Wednesday, February 1, 2012

In the subways, the law is a ass

Call it recycled money, courtesy of System D. John Jones roams the subways collecting discarded Metrocards. The truth about these cards? Not all of them are maxed out. Indeed, many of them have some small amount left on them. Jones estimates that he's salvaged $20,000 in unused fares over the past couple of years. He sells restored $5 fare cards for $4. And that's nothing: unused lost and expired cards amount to as much as $52 million in a year--meaning that lots of competitors could join Jones's business--if they had the desire and fortitude. (The Metropolitan Transportation Authority contributes to that massive amount because many turnstiles only declare "insufficient fare" when you don't have enough money on your card--without telling you that there's actually still some money on your card.

Rows from a screen grounding dataset

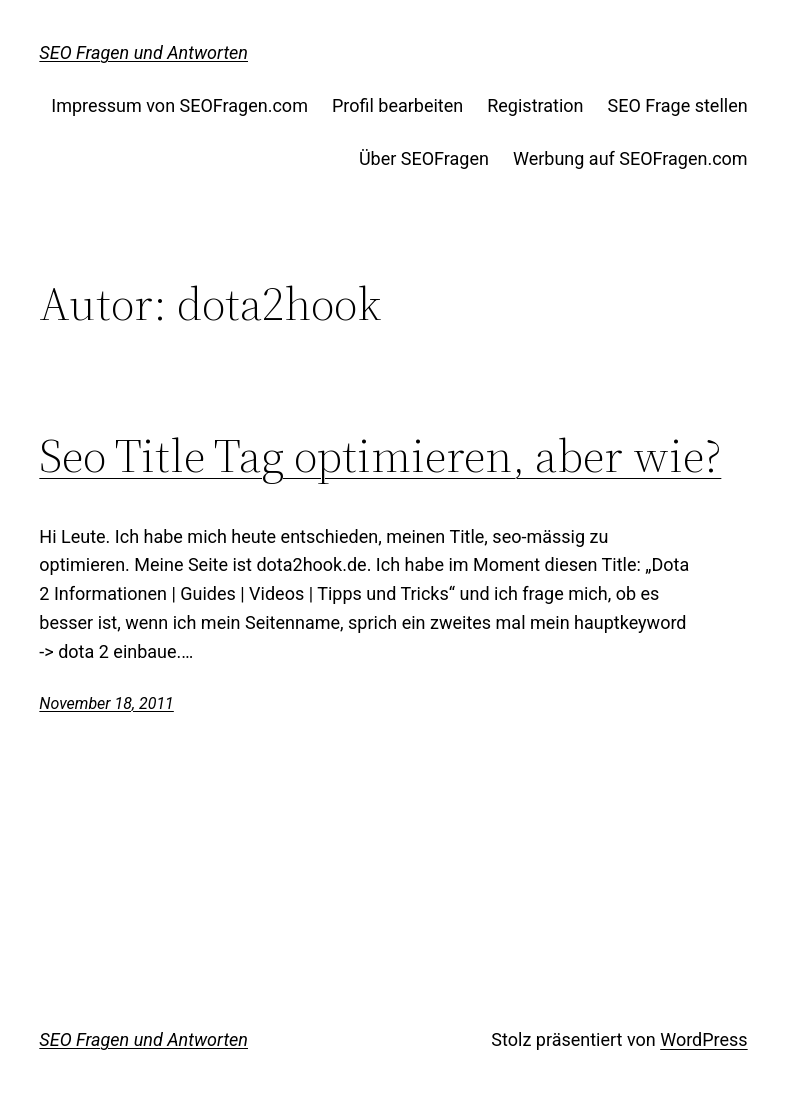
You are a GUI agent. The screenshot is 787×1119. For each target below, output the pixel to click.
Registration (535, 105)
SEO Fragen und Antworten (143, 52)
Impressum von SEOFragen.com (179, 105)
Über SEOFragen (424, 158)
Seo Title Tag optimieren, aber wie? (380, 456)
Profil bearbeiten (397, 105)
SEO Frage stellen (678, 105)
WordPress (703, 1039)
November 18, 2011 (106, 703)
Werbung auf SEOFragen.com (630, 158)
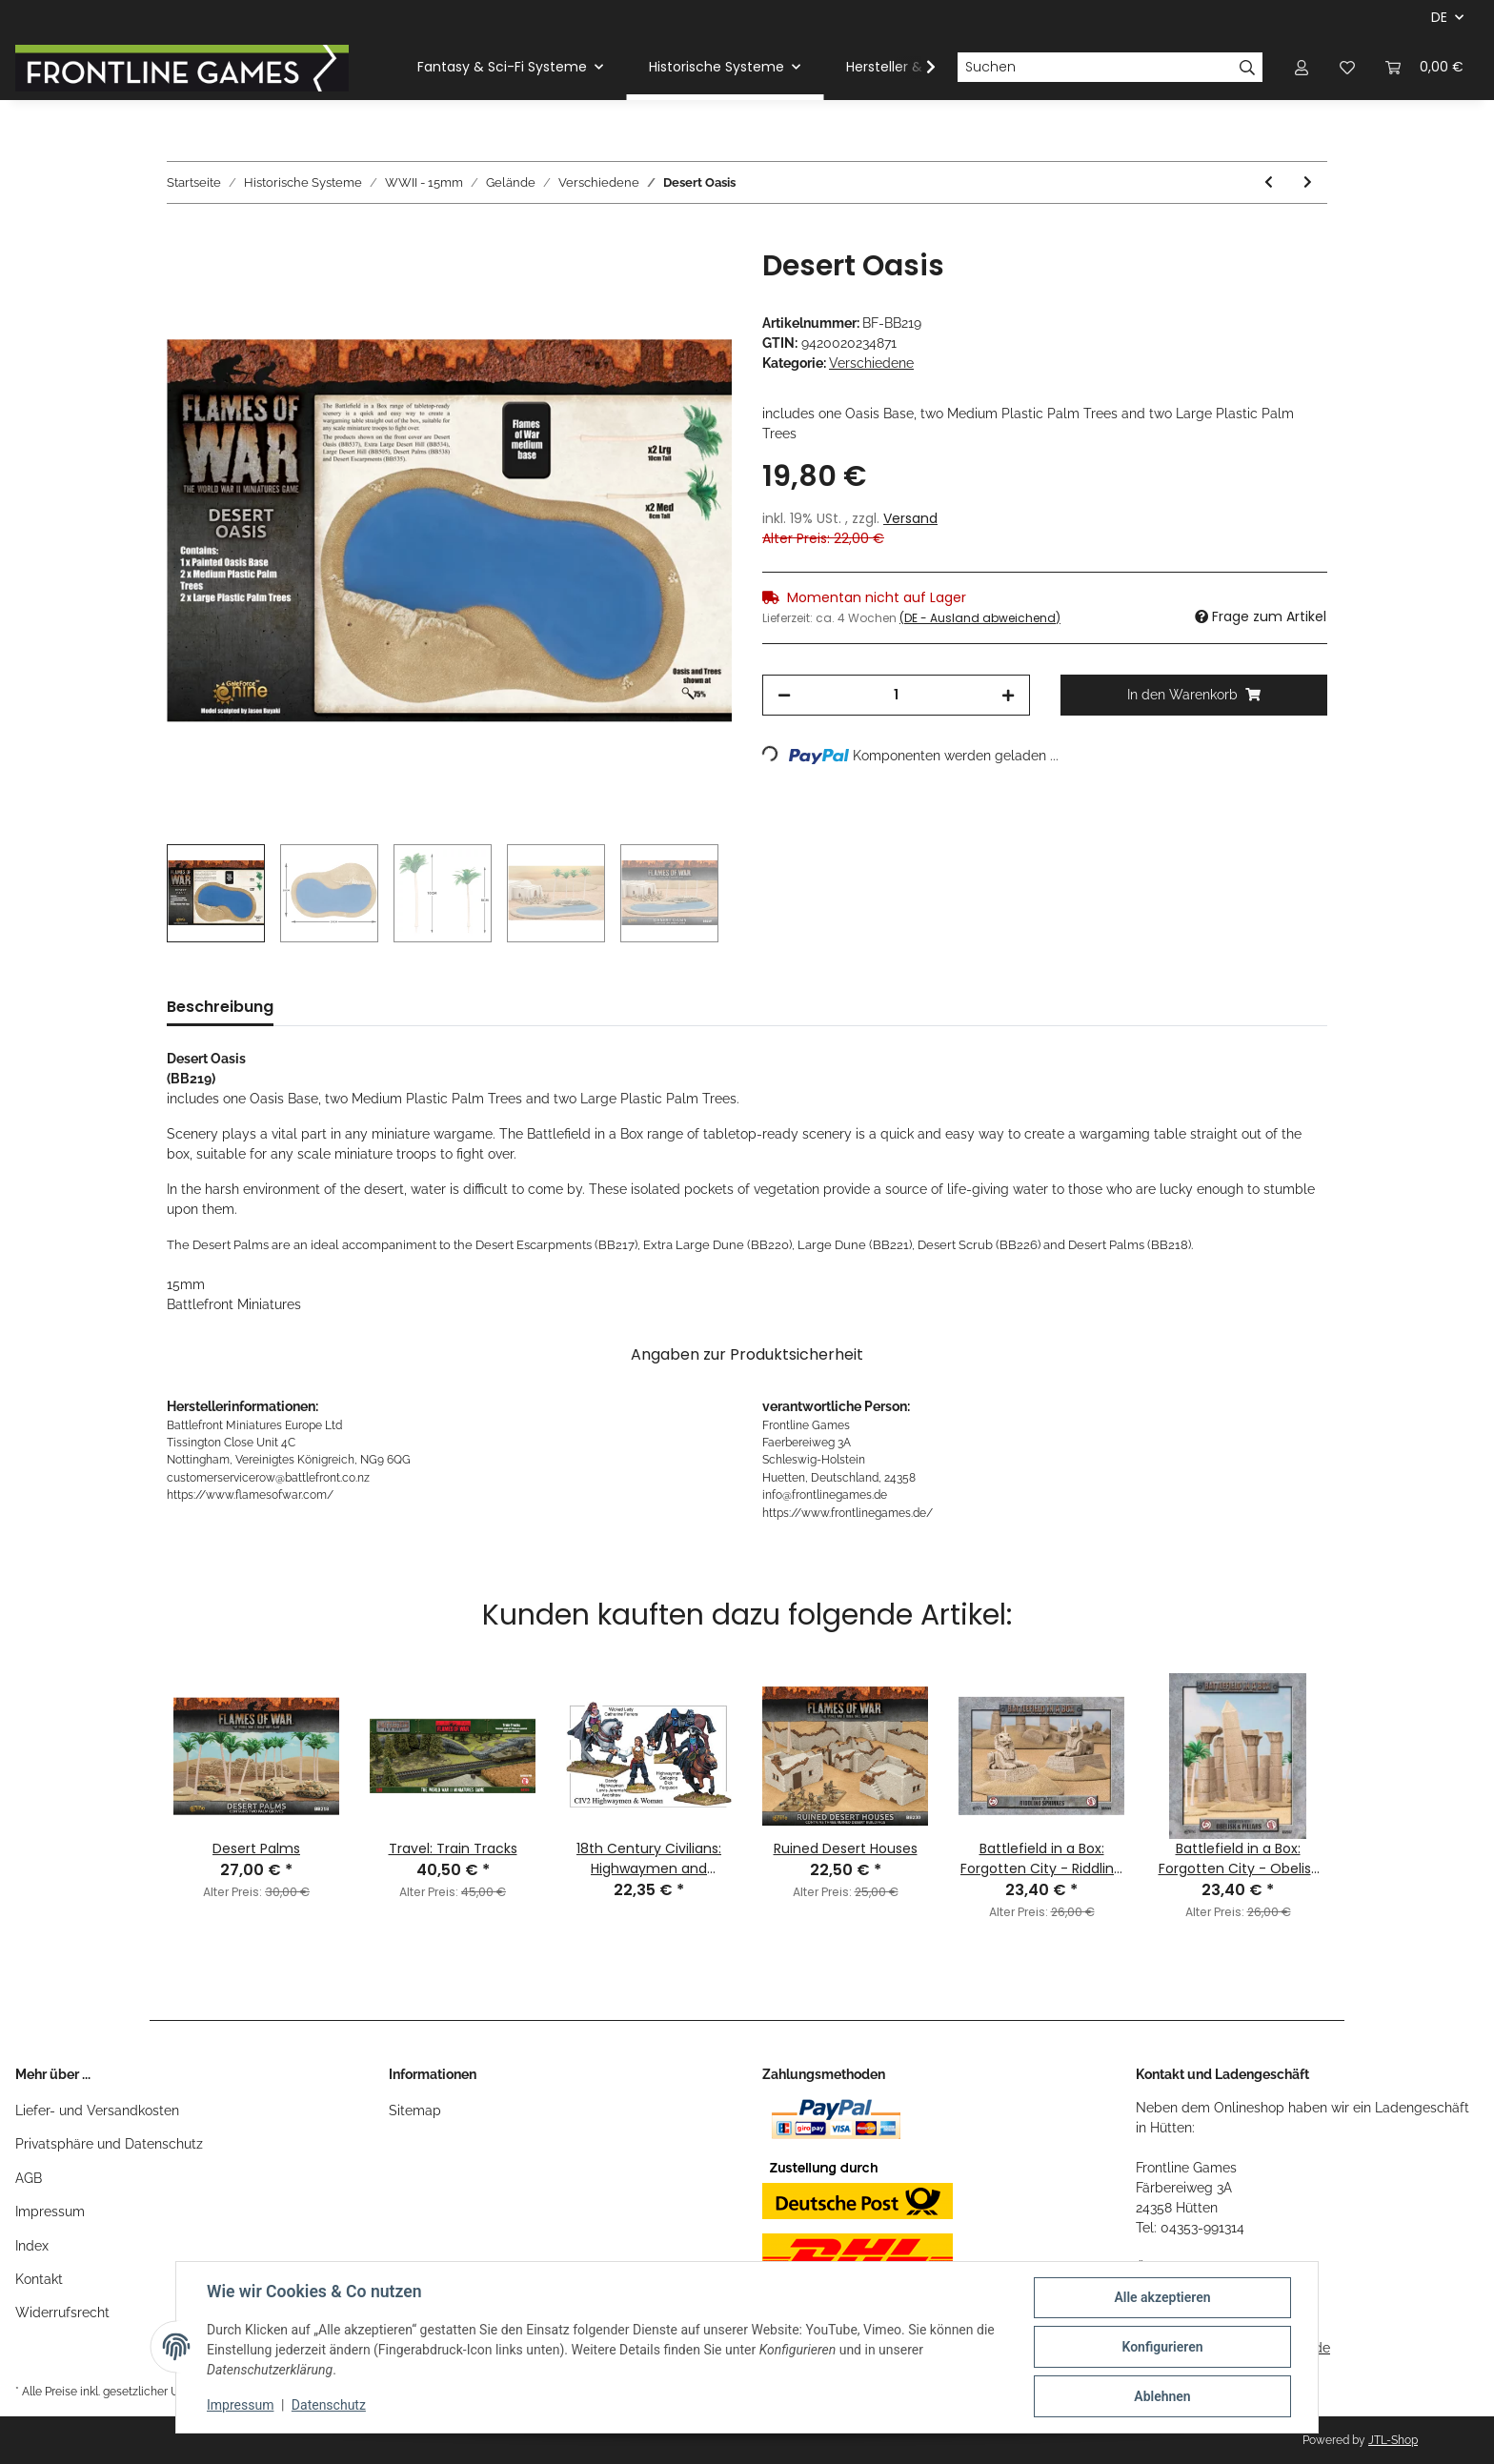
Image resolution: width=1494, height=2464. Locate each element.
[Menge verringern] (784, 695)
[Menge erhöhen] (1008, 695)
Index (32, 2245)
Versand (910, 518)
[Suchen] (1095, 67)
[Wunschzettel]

[THINGS TO DO]:
(A) In the blog post about Metrocards, how much does John Jones estimate he has salvaged in unused fares?
(B) Carry on the blog post about Metrocards from its last sentence.
None of the entries above is needed for what comes next.

[RESULTS IN ORDER]:
(A) About $20,000 over the past couple of years.

(B)
But, instead of saluting a savvy businessman who's come up with a cool discount, the MTA is unhappy with Jones. Indeed, transit cops have arrested him for "unlawful solicitation and illegal access to transit services," the New York Post reports. His crime: not that he's recovering the unused fares, but that he's combining them on new metrocards and reselling them.

The publicity has garnered Jones some unlikely supporters. The Atlantic Magazine's cities blog compared him to Steve Jobs. Benjamin Kabak, of the blog 2nd ave. sagas, who held back from endorsing Jones's resale discount, declared, "I know plenty of people who are aggressive in their pursuits of discarded fare cards." And then there's the brilliant charity called metrochange--which suggests that we all should emulate Jones, and that there should be kiosks in every subway station where people can donate the amounts that remain on their otherwise dead metrocards. And leave it to The Wall Street Journal to offer something that could help Jones better target his scavenging business: a map that shows where the most people buy 'pay per fare' cards--which will often have leftover balances on them--versus where people buy weekly or monthly cards--which are generally not discarded until they are fully used up.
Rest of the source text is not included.